Save for a few exceptions (okay, fine, Jackson Hole; yes, we hear you Entire Northeast) beautiful, shreddable snow has been in short supply over the past few seasons. Which means the hype around El Niño has found a hungry audience—us to be exact.
Predictions vary widely, but some meteorologists think the powder-heavy winters of 1982 and 1997 are a good reference. So whether it’s a day pass at your local hill, or a ski destination trip, we decided to poll some meteorologists, backcountry guides, and athletes on the top places to take advantage of this winter’s El Niño.

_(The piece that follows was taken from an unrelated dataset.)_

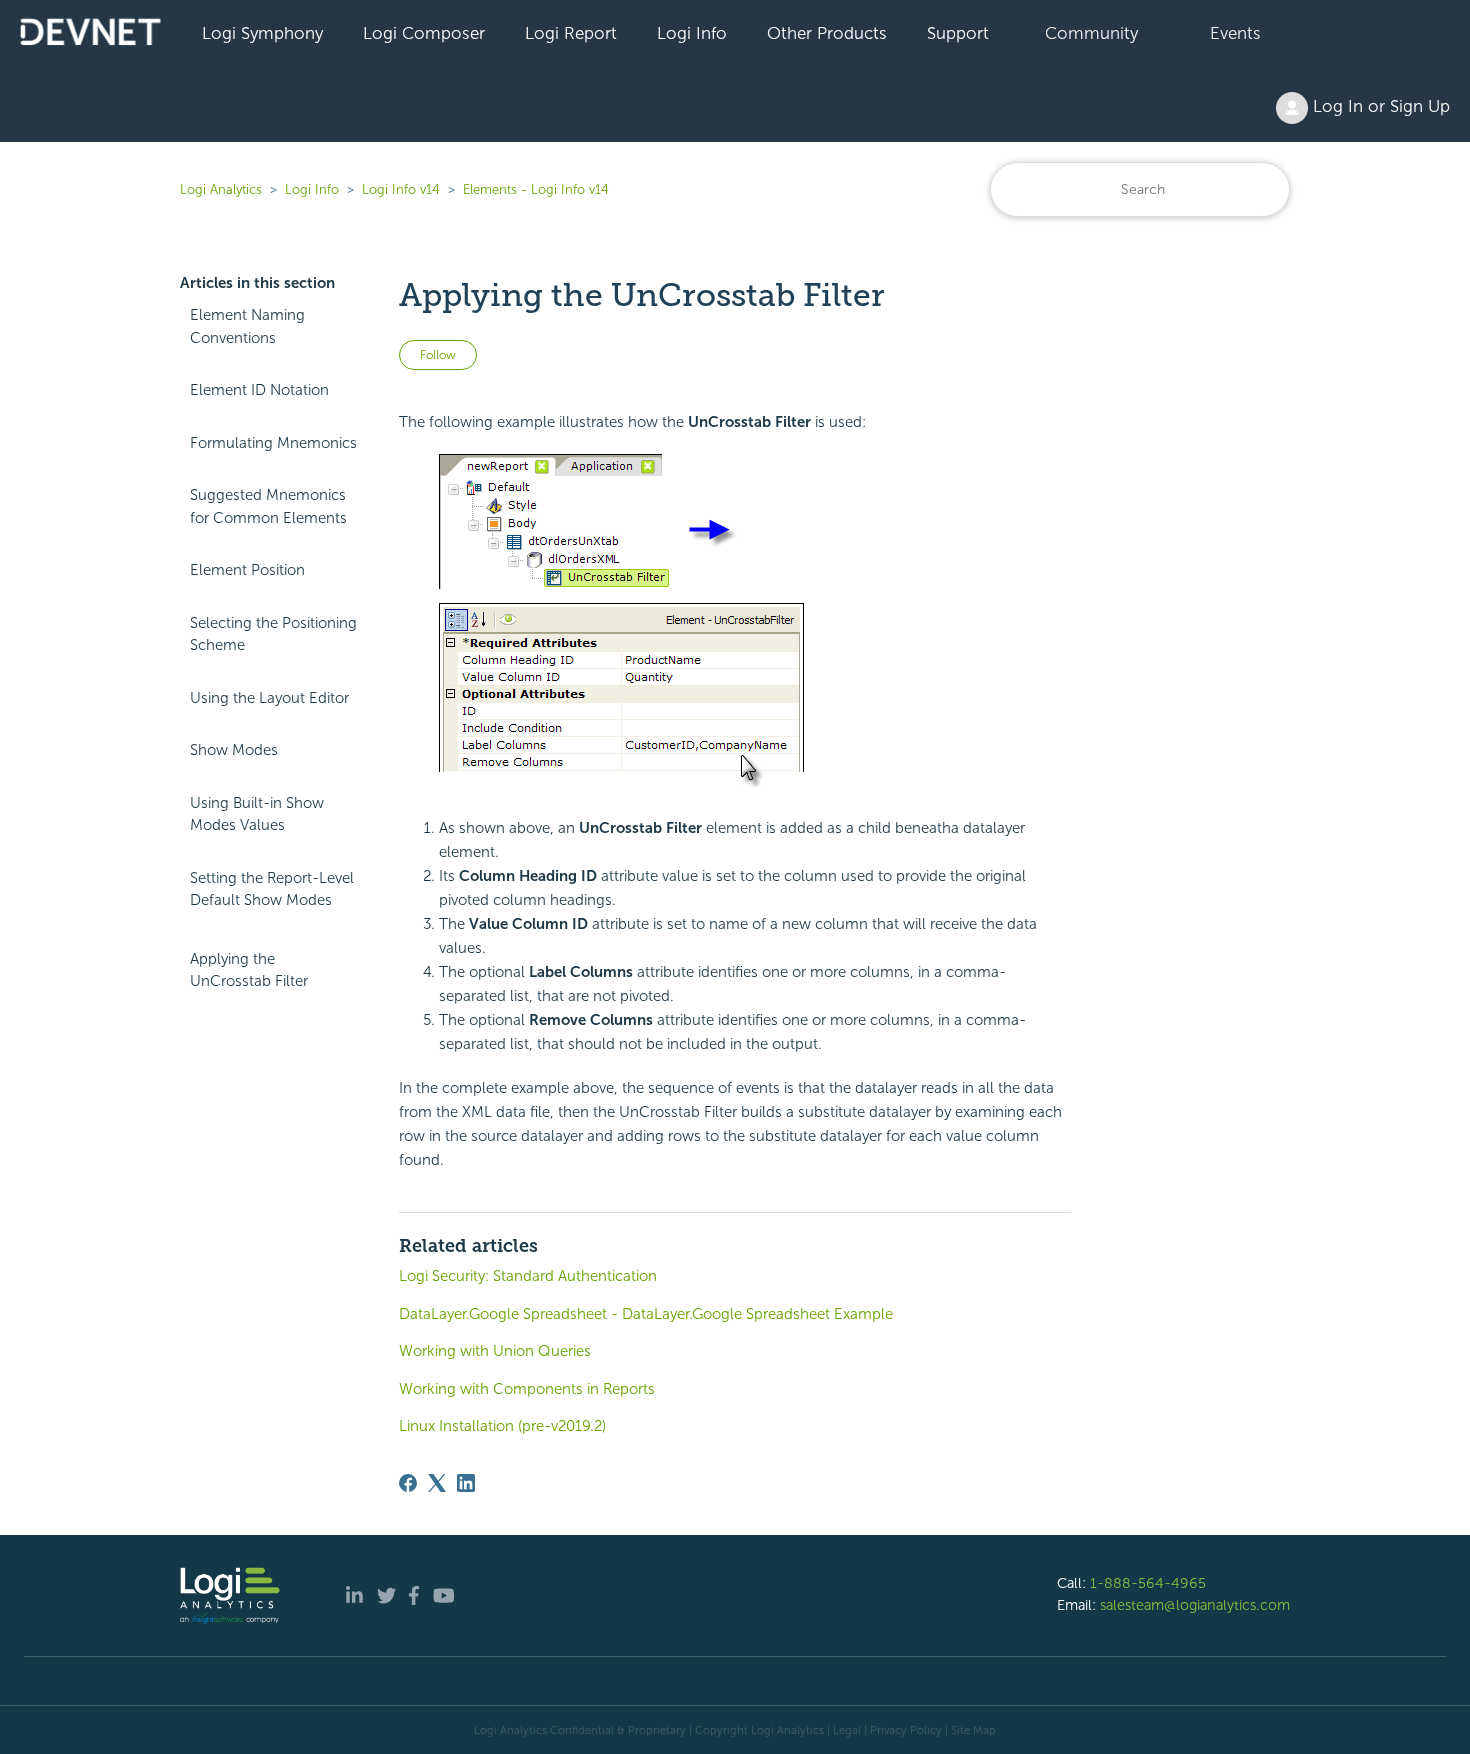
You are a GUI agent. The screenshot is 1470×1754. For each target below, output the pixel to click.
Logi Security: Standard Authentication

COLORADO, MONTANA and WYOMING
Southern Colorado is in luck this year. “You have a good chance of seeing above average precipitation,” says Tom Di Liberto, meteorologist for the Climate Prediction Center at the National Oceanic and Atmospheric Administration (NOAA). Backcountry guide Dick Jackson says that big dumps of snow from El Nino could then result in a more stable snowpack—and thus safer and more fun backcountry skiing. “In general, more snow translates to greater stability,” Jackson says. “For us, a big snowpack might be 6.5 ft. of snow. We have a shallow snowpack. If we can get a big snowpack, as a guide that allows me to relax a little bit more.” As always, you should follow day-to-day avalanche and weather forecasts before venturing into the backcountry.

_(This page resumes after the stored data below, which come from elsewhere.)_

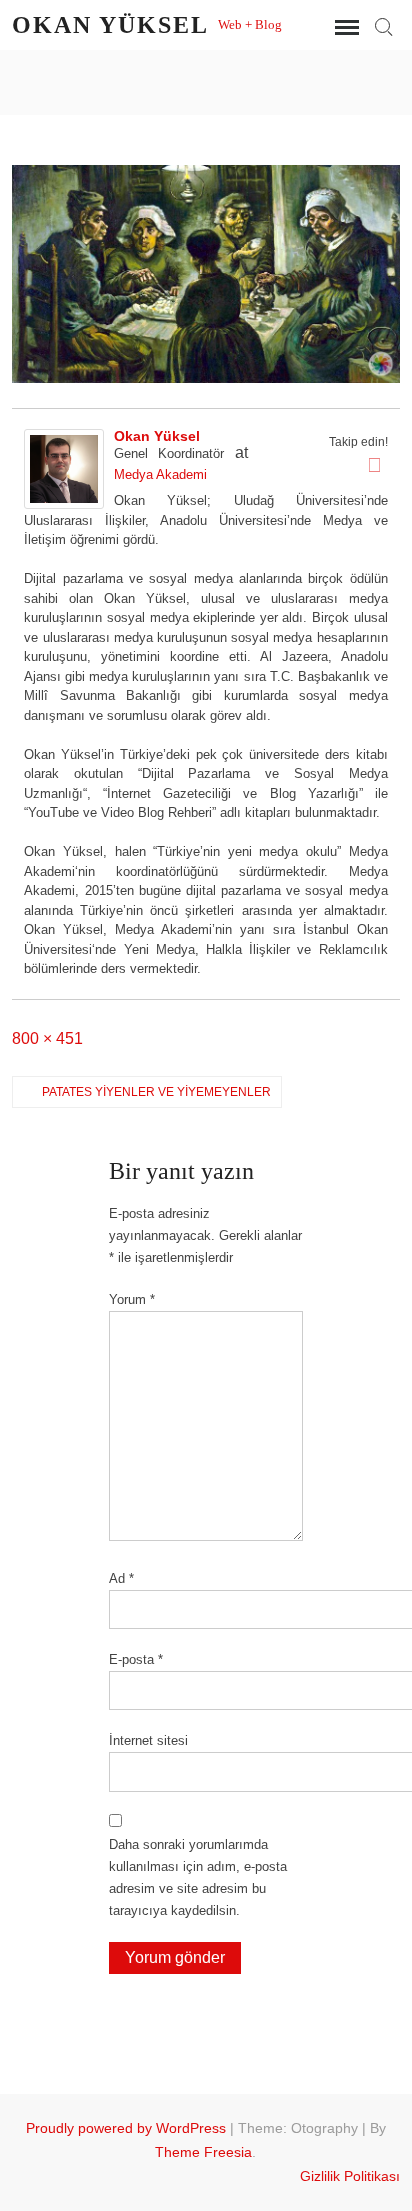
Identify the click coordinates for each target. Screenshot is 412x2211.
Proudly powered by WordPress (126, 2128)
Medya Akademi (160, 474)
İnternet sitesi (148, 1740)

While Southern Colorado is set, as you move north through the Rockies you’re less likely to see a banner year, Di Liberto says. Northern Colorado, Montana, and Wyoming are likely in for drier-than-average winters this time around.
Tahoe could go either way—but we’re betting on snow. In general, El Nino makes a dividing line that starts around the level of Sacramento and reaches across the US from west to east. Below the line is wetter, and above the line is warmer and drier. The line wobbles around, but is still a good rule of thumb for what to expect.

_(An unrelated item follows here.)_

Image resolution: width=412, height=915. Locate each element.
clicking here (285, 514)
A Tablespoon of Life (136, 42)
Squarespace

Tahoe, as it happens, is also right around this dividing line. “When we have above average precip in California it’s always hard to predict,” Di Liberto says. “Sometimes the stronger the El Nino, the more widespread the impact is. We’ll have lots of rain in Southern California but it’s hard to say for Northern California.”
Meanwhile, Tahoe locals like pro skier Elyse Saugstad are staying cautiously optimistic. “We’re hoping that the temperatures are just cold enough that we get snow instead of rain,” Saugstad says. “My fingers and toes are crossed.”
Get ready for some of that famous Utah powder. “The southern states like Utah, Arizona, and New Mexico are all going to do well this year,” says Dr. Elizabeth Austin, an atmospheric physicist and frequent consultant for ski resorts across the country. These states will be winners in what is likely to rank as one of the top three or four El Ninos in recorded history. “This is just such a big El Nino,” Austin says. “The pool of water is huge.”
The Northeast, it turns out, just isn’t that affected by El Nino. The area will be more dominated by local weather patterns, so keep an eye on your regional forecasts.
PACIFIC NORTHWEST AND ALASKA
Alas, the Northwest will not be a beneficiary of El Nino this year. “It will be drier in Montana, Idaho, and the eastern sides of Washington and Oregon,” says Di Liberto. “In Alaska it’s going to be warmer than average. Precipitation in the Aleutians might be drier than average, but other than that there’s no big tilt in precipitation.”
In short, the Southwest and southern Colorado are golden, Tahoe could go either way, and everywhere else is a wash. The places that are good this year are likely to be incredibly good, so get out there and shred.